Today I was going to post a short story introducing the first character in my second novel. The reason I spared you? It ended up being over 2,700 words. I’ve done several longer posts recently, so I thought I’d give your eyes a rest. Also, there’s death involved (of course.) I need to give that a rest, too 😉
Instead, I decided to do an update to my recent post about book purchases. In the last two weeks I’ve read three books (one of which was leftover from last year.) Some call it entertainment, I’ll call it research. Here’s the Cliff’s Notes version of what I thought:
The Book of Love (by Kathleen McGowan)
What I liked: I loved the storyline of Matilda of Tuscany. I liked the blending of real characters and events with fictional twists. I was also intrigued by the idea of the Church hiding historical information because it contradictwd their doctrines. It was easy for me to believe it could happen.
What I didn’t like: The modern-day character wasn’t memorable. To be fair, this was book 2 in a series and I didn’t read the first one. I also had trouble believing the character wouldn’t be more careful, especially knowing that someone is after her.
Recommended?
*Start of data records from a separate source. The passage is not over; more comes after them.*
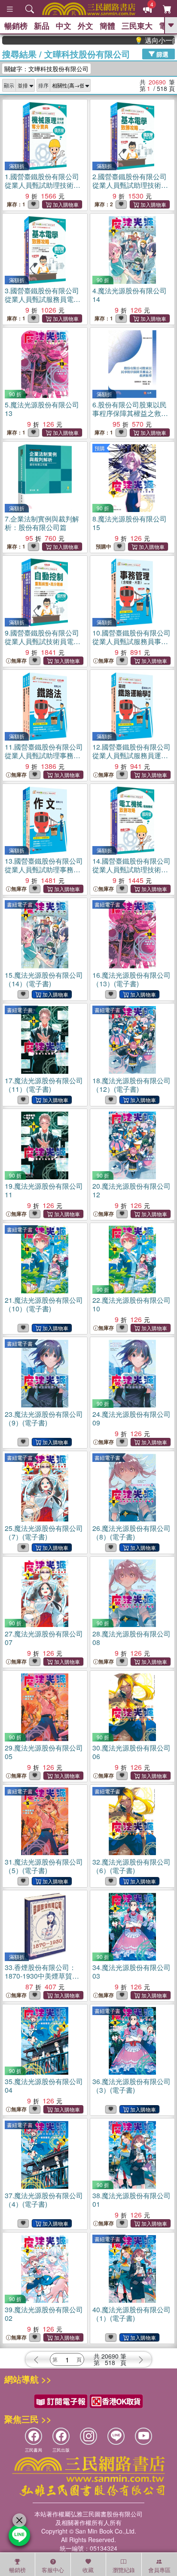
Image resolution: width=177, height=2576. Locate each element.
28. (131, 1638)
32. (131, 1866)
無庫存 (19, 660)
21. (44, 1304)
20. (131, 1190)
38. (131, 2199)
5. (42, 409)
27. (44, 1638)
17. (44, 1085)
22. (131, 1304)
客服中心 (53, 2570)
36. (131, 2085)
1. (42, 189)
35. (44, 2085)
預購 (100, 448)
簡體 (107, 25)
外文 (85, 25)
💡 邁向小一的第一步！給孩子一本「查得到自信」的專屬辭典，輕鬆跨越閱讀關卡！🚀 (139, 40)
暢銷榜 (15, 25)
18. (131, 1085)
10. (131, 645)
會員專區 (159, 2570)
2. (130, 185)
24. (131, 1418)
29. (44, 1752)
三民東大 (137, 25)
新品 (41, 25)
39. (44, 2314)
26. (131, 1532)
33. (42, 1975)
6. (130, 413)
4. (129, 295)
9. (42, 641)
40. (131, 2314)
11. (44, 759)
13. (44, 874)
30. (131, 1752)
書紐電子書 (20, 904)
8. (129, 523)
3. (43, 303)
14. (131, 874)
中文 (63, 25)
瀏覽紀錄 (124, 2570)
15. (44, 979)
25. (44, 1532)
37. (44, 2199)
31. (44, 1866)
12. (131, 755)
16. (131, 979)
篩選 (161, 53)
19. (44, 1190)
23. (44, 1418)
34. (131, 1971)
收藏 (88, 2570)
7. (42, 523)
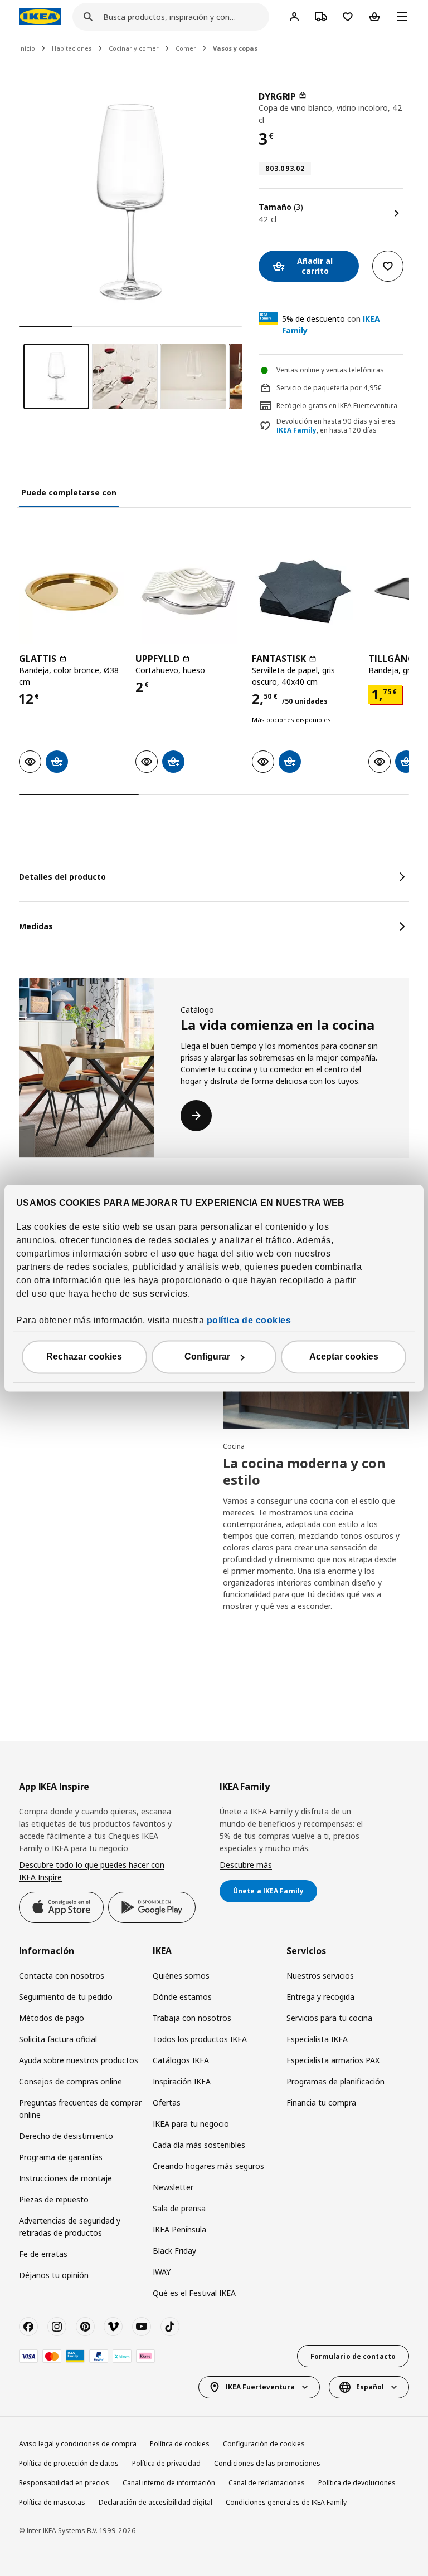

Overall, I enjoyed it, so, “yes.”
Beyond the Shadows (by Robin Lee Hatcher)
What I liked: The author made me care for the main character. Though I’ve never lived with an alcoholic, I could relate to her struggle of not knowing how to make life right. It was a desperate story but ended on a note of hope.
What I didn’t like: Some of the dialogue didn’t feel ‘real.’ The too-ordinary names chosen for Gideon’s older brothers made them feel “flat.” Gideon was the main male character, and his older brothers were “Jack” and “Bob”.
Recommended? If you don’t mind strong Christian theme (prayer and struggling to follow God’s way is a major part of the story) I think it’s a good read.
In a Perfect World (by Laura Kasischke)
What I didn’t like: The oldest teenage daughter wasn’t memorable. I felt cheated because the front of the book promised a “riveting ending.” When I got to the end, I actually flipped the page, hoping there was more. There wasn’t.
Recommended? No, not really. However, if you like end-of-the-world stories, it may have some appeal. Had I realized it was this type of story, I would’ve passed on reading it.
So, what about you – do you go through phases of reading where writing gets neglected (or vice-versa)?